"It was both the best and worst project of my career," Deke Hazirjian claims of his lighting design for Bannerman Castle, a 19th-century warehouse whose facade, modeled after Scottish edifices, adds beauty to the Hudson Valley, NY, community where he lives. The illumination (pictured) was part of Riverfest, a celebration held in June that was dedicated to local efforts to rediscover the historic waterfront.

The LD is the president of New York City Lites (NYCL), whose credits include the lighting of the Fox News Channel in Manhattan. NYCL joined forces with Roy Sears of Scenic Technologies to fund the event, in the planning stages since midwinter. Riverfest eventually included smoke machines, synchronized music provided by local radio stations, and a bagpipe player. It also required the services of the local yacht club, a barge, two generators, and manpower drawn from NYCL and the Production Resource Group, parent company of Scenic Technologies and Bash Lighting Services, which provided "miles of cabling," the LD says.

"I didn't want to get involved with this project unless I could do it right," Hazirjian explains, "even if that meant costing me money. The local community [which also co-sponsored the event, and contributed volunteer assistance] originally had no idea what the scope of the project could be. It represented a civic duty.
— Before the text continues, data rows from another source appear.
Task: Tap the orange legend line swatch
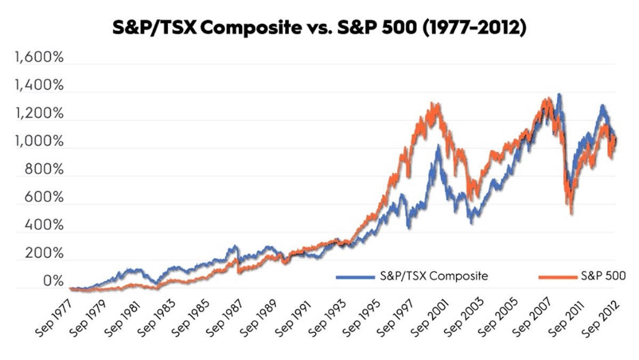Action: pos(557,276)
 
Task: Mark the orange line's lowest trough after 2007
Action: pos(571,212)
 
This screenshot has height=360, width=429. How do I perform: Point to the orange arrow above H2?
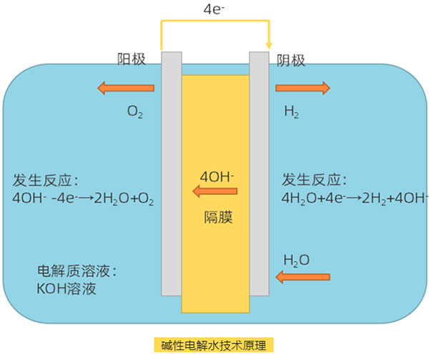coord(302,88)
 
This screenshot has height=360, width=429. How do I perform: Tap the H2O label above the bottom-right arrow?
coord(297,260)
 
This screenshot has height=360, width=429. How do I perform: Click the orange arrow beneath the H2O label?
coord(303,276)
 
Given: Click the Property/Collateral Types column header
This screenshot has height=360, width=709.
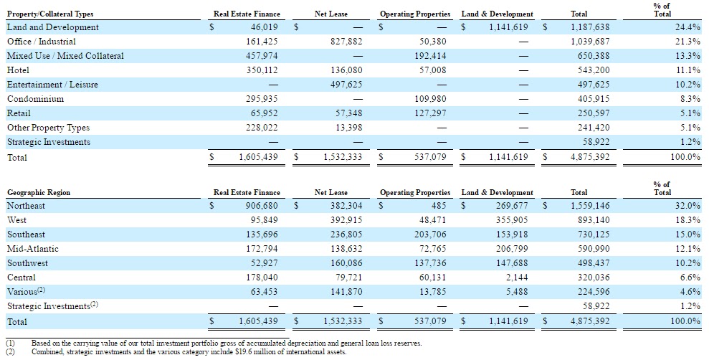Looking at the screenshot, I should (50, 14).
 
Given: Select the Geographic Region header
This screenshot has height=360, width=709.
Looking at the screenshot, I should (39, 192).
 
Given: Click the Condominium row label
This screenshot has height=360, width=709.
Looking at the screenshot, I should (35, 99).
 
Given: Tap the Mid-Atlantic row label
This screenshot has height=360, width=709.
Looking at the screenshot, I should (33, 249).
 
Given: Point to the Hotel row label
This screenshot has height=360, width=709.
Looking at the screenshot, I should (18, 70).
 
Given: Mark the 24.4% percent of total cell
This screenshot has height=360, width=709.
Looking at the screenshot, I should (687, 27).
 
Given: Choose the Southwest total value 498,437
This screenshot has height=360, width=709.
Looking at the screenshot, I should (594, 263).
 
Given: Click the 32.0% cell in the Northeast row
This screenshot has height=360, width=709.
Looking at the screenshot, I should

And of course, when you first look at a project, you don't always think about the logistics."

The most difficult problems stemmed from the location: The island that houses the castle is only accessible during high tide. "We needed to be able to change pattern, color, and focus, all with limited power. And we couldn't get the army to helicopter our equipment in," Hazirjian jokes. Instead, the crew used a barge, which, aside from instruments supplied by Vari-Lite ("the company gave us a really generous price"), included Bash's cabling and two generators, one of which ran out of power and had to be refueled by hand only hours before the event. The island is also covered with poison ivy, which forced the crew to be on their toes.

They also spent many rain-drenched hours in the dark, protecting lights and building platforms to keep equipment from sinking in the mud. Despite this, Hazirjian "would love to have another shot at lighting it. Now that we know our limitations, I want to try it differently. I want to do something that will make jaws drop."